Malgré de nettes améliorations depuis l’élection de Lula en 2002, les inégalités sont encore criantes au Brésil. Le coût des transports à Rio, par exemple, peut représenter plus de 20% du salaire minimum (675 réals, 250 €). Durant la coupe, les places les moins chères représentent jusqu’à 30% de ce salaire de base. « Ce sera une belle Coupe du monde, mais ce ne sera pas la Coupe du monde du peuple brésilien, parce que le peuple n’aura pas les moyens d’acheter les billets », grince l’ex-joueur Romario, champion du monde en 1994 et aujourd’hui député. « Les classes supérieures iront aux matchs, verront des beaux stades modernes… Mais c’est le peuple qui va payer l’addition. »

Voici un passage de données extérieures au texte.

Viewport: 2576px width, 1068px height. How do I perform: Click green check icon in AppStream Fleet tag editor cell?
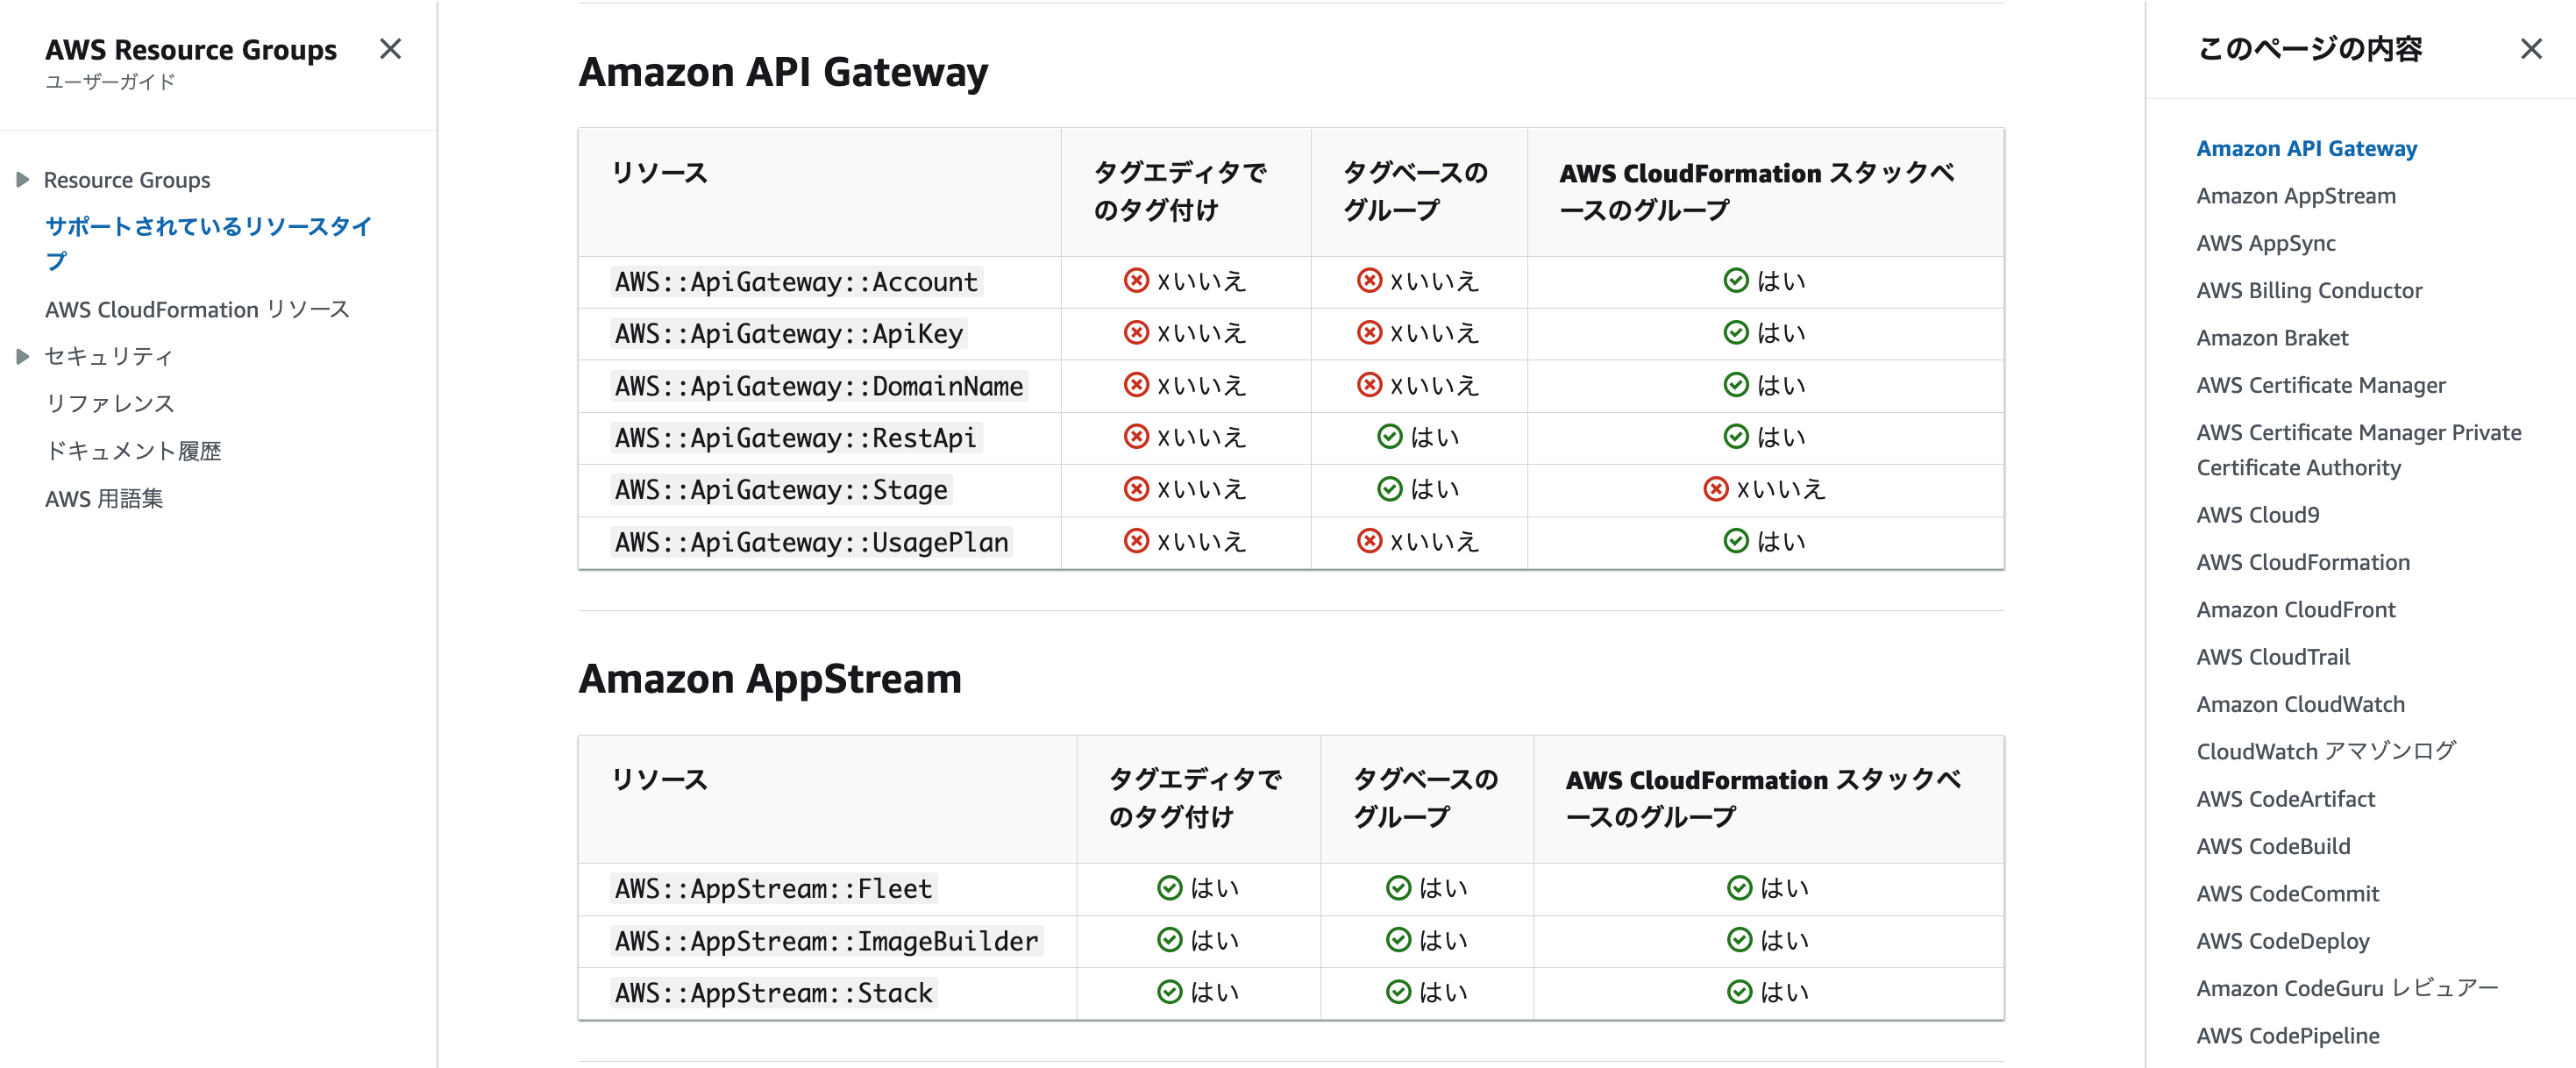pyautogui.click(x=1169, y=888)
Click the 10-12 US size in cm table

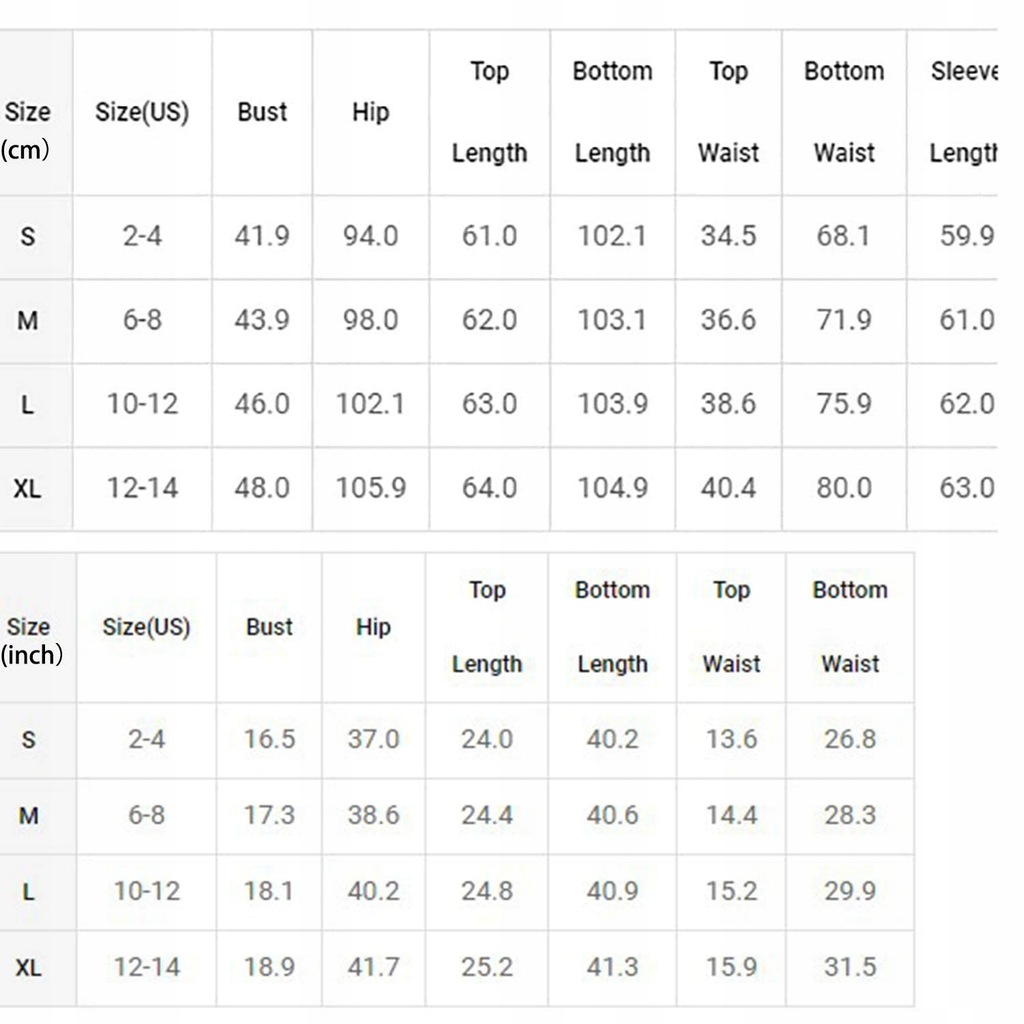(x=142, y=404)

La devise du pays, Ordem e Progresso, a franchement tendance à s’entendre Desordem e Policia.

JT

(1) Articulação Nacional dos Comitês Populares da Copa, cf. http://www.portalpopulardacopa.org.br.
(2) Dans les autres métropoles comme Sao Paulo, la « PM » (Polícia Militar) et la « GCM » (Guarda Civil Metropolitana) font le job.
(3) En 22 ans de dictature, les « desaparecidos » (disparus) sont estimés entre 10 000 (reconnus par l’armée) et 70 000.